BMJ Open 2015; 5 (12): e008280
Summary: The objective was to identify the effectiveness of information resources to help parents decide when to seek medical care for an acutely sick child under five years of age, including the identification of factors influencing effectiveness. Five databases and five websites were systematically searched using a combination of terms on children, parents, education, acute childhood illness. Consultation frequency (15 studies), knowledge (9 studies), anxiety/reassurance (7 studies), confidence (4 studies) satisfaction (4 studies) and antibiotic prescription (4 studies) were used as measures of effectiveness. Themes supported information needing to be relevant and comprehensive to enable parents to manage an episode of minor illness. Interventions addressing a range of symptoms along with assessment and management of childhood illness, appeared to have the greatest impact on the reported measures. The majority of interventions had limited impact on consultation frequencies. Abstract.
OVER-THE-COUNTER DRUGS AND COMPLEMENTARY MEDICATIONS USE AMONG CHILDREN IN SOUTHERN ITALY
By: Pileggi C, Mascaro V, Bianco A, Pavia M.

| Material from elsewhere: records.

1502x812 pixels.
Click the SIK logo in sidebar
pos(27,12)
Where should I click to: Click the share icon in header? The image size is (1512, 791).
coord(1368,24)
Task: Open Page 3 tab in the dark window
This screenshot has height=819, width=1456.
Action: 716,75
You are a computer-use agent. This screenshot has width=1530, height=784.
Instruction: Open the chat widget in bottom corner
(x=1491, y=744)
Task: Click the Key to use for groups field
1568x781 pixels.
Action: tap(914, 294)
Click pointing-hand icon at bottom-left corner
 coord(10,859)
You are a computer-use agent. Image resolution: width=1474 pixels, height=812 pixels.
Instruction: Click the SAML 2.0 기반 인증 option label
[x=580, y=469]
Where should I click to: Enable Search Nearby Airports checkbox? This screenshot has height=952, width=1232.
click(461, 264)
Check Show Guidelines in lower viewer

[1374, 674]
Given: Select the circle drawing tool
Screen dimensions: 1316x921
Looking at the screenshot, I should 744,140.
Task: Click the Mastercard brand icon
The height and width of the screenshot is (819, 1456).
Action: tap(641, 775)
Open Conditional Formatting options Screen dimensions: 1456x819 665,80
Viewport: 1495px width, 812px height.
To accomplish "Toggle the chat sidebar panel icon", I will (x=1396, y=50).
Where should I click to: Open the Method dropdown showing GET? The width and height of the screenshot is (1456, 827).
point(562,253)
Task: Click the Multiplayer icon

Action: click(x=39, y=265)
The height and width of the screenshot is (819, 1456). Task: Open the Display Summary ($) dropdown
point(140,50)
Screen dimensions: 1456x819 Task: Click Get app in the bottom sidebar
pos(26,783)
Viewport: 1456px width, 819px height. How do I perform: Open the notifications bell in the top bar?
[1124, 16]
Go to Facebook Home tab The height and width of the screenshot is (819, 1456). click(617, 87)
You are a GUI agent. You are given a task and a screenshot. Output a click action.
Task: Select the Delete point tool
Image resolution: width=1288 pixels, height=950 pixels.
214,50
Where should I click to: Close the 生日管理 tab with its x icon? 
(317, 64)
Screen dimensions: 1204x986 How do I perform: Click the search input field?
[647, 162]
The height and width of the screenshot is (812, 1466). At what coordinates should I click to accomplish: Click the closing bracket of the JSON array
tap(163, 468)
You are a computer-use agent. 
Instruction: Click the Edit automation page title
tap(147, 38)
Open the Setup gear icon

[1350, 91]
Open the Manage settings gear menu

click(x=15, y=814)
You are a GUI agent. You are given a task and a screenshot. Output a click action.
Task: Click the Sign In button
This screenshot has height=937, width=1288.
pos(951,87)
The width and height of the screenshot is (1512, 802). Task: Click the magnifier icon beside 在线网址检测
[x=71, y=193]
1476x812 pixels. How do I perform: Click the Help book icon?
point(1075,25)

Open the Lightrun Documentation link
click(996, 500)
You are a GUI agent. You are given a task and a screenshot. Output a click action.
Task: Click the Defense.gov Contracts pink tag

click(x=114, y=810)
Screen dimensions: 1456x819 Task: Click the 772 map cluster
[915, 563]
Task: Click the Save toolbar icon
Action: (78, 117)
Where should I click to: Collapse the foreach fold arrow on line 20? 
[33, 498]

BioMed Research International 2015: 413912
Summary: The aim was to examine attitudes and practices of parents with respect to OTCs and children. Positive attitudes to OTC use was reported by 71.4% of parents, and 61.5% had given one to a child in the previous 6 months. Abstract.
COMMUNITY PHARMACY RAPID INFLUENZA A AND B SCREENING: A NOVEL APPROACH TO EXPEDITE PATIENT ACCESS TO CARE AND IMPROVE CLINICAL OUTCOMES
By: Papastergiou J, Folkins C, Li W, Young L.
Canadian Pharmacists Journal 2016; 149: 83-89.
Summary: The goal was to investigate the impact and feasibility of community pharmacist-directed influenza screening and to evaluate the proportion of influenza-positive cases that resulted in the initiation of antiviral therapy by pharmacists. Nasal swabs were collected by pharmacists and screened using the BD Veritor system for Rapid Detection of Flu A+B. Positive tests for influenza were reported to patients’ physicians and recommendations for antiviral therapy were made when indicated. Supportive care recommendations and telephone follow-up within 48 hours of assessment were provided to all patients. A total of 59 patients participated in the influenza screening program. Sixty-one percent of patients were at high risk for influenza-related complications, while 15% had more than one risk factor. Thirty-four percent of patients screened positive for influenza, of which 100% were influenza A. Of the patients who screened positive, a prescription for oseltamivir was obtained in 40% of cases. The majority of prescriptions were provided directly to the pharmacy (63%), while the balance was provided after the patients underwent medical examination at the request of their physicians (37%). OTC pharmacotherapy was provided to 85% of patients. Abstract.